Дане кажется, что тянется, тянется, впивается в мозг, в жилы, в тело какой-то бесконечный, выматывающий сон. В этом сне он в черном бездонном аду толкает перед собой вагонетку, наполненную доверху углем. Он катит вагонетку по траншее - узкой, извилистой, ползущей, как червяк, под неровным сводом. Свод этот то немного повышается и можно перевести дыхание, то вдруг опускается так низко, что приходится становиться на колени и ползком, напружив все тело, толкать перед собой вагонетку. Вот-вот размозжишь голову о выступающие сверху и сбоку пласты и деревянные брусья подпорок. А под коленками - острые, раздирающие тело кусочки рассыпанного угля. Мелкие осколки впиваются в ноги, ранят, на зубах тоже скрипит уголь, и кажется, все внутри полно этой черной вязкой массой.
- Эй вы там, чего застряли?! - раскатывается по штольне голос старшего откатчика.
Даня подымает голову: значит, это не сон? Вот она, вагонетка. Она сошла с рельсов, проклятая!
Даня уперся ногами, плечом, напряг все мышцы. Никакого результата! Поднять ее, поставить снова на рельсы - нет, на это не хватит сил! Пот ест глаза, надуваются жилы на висках... Неужели это он, Даниил Гайда, считался первым силачом в школе?! Вот как истощили его эти месяцы в Германии и здесь, в шахте!
- Что, интеллигентик, или надорвался? - Павел оттирает его от вагонетки, спиной приподнимает ее и ловко ставит на рельсы. - Вон, гляди, как мы, рабочий класс, действуем!
Дане стыдно и неприятно, что Пашка ему помогает. К тому же и насчет рабочего класса - очередная Пашкина трепотня. Никакой он не рабочий, а просто парикмахерский ученик из Москвы. И к немцам Пашка попал по чистой случайности: поехал перед самой войной навестить тетку под Минском и не успел уйти.
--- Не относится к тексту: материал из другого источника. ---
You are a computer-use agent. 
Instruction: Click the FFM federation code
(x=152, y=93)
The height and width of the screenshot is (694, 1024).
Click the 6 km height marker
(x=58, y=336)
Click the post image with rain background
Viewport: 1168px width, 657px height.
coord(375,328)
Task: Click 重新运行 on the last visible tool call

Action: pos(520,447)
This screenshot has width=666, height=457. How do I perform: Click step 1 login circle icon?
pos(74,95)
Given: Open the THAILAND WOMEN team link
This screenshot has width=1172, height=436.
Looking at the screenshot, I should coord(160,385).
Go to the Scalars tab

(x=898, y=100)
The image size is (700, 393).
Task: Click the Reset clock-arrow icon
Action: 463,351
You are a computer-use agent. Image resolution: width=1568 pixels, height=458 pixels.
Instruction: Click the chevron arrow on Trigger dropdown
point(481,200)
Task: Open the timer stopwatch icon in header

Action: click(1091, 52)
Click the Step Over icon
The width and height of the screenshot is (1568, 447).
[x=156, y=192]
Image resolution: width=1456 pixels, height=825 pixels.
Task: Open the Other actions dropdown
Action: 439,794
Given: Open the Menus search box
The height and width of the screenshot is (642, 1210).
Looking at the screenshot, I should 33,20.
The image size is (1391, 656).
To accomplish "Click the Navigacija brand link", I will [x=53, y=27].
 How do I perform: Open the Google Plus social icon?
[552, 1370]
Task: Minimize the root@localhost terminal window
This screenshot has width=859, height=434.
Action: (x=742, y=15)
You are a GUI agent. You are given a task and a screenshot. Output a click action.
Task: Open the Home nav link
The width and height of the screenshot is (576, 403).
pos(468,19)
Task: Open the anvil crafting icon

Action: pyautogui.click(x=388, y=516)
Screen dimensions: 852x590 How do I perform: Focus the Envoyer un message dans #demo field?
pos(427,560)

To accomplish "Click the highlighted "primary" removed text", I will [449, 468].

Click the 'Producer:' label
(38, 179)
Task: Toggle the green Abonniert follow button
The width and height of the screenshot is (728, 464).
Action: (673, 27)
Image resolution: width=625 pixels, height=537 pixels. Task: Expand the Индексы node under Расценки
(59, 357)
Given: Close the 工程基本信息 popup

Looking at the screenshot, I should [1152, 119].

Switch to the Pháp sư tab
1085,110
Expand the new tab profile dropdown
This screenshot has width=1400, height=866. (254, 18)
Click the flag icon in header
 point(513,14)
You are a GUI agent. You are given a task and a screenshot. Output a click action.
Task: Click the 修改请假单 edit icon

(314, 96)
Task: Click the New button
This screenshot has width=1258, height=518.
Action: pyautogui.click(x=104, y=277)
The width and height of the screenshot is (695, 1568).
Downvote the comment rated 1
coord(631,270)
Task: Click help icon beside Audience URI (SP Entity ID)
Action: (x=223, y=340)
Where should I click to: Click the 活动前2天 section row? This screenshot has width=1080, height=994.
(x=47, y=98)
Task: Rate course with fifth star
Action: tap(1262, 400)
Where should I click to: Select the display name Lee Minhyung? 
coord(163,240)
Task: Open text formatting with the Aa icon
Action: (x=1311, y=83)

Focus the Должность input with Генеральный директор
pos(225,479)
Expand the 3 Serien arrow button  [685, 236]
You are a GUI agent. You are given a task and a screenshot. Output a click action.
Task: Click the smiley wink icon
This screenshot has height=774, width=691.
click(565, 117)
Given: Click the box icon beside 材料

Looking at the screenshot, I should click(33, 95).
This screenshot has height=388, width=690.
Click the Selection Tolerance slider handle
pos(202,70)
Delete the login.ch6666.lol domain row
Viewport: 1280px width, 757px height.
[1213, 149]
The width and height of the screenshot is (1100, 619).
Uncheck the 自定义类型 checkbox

Его схватили и чуть ли не с первым эшелоном отправили на работы в Германию. Пашка уверяет, что сюда, на шахту, его отправили в наказание за три побега из лагерей, но правда это или нет, проверить невозможно. Воронин - парень оборотистый, хвастливый, вертлявый, вряд ли Даня стал бы с ним дружить у себя в полтавской школе. Но здесь, в казарме, где Пашка - единственный советский, да еще москвич! К тому же он веселый, общительный, неплохой товарищ. С Даней Пашка говорит иногда почтительно, даже угодливо, иногда тоном превосходства: "Мы-де рабочий класс, а вы белоручки, интеллигентщина". Надавать бы ему когда-нибудь по шее, благо они почти ровесники, но с кем тогда говорить по-русски, с кем вспоминать своих людей, свою землю?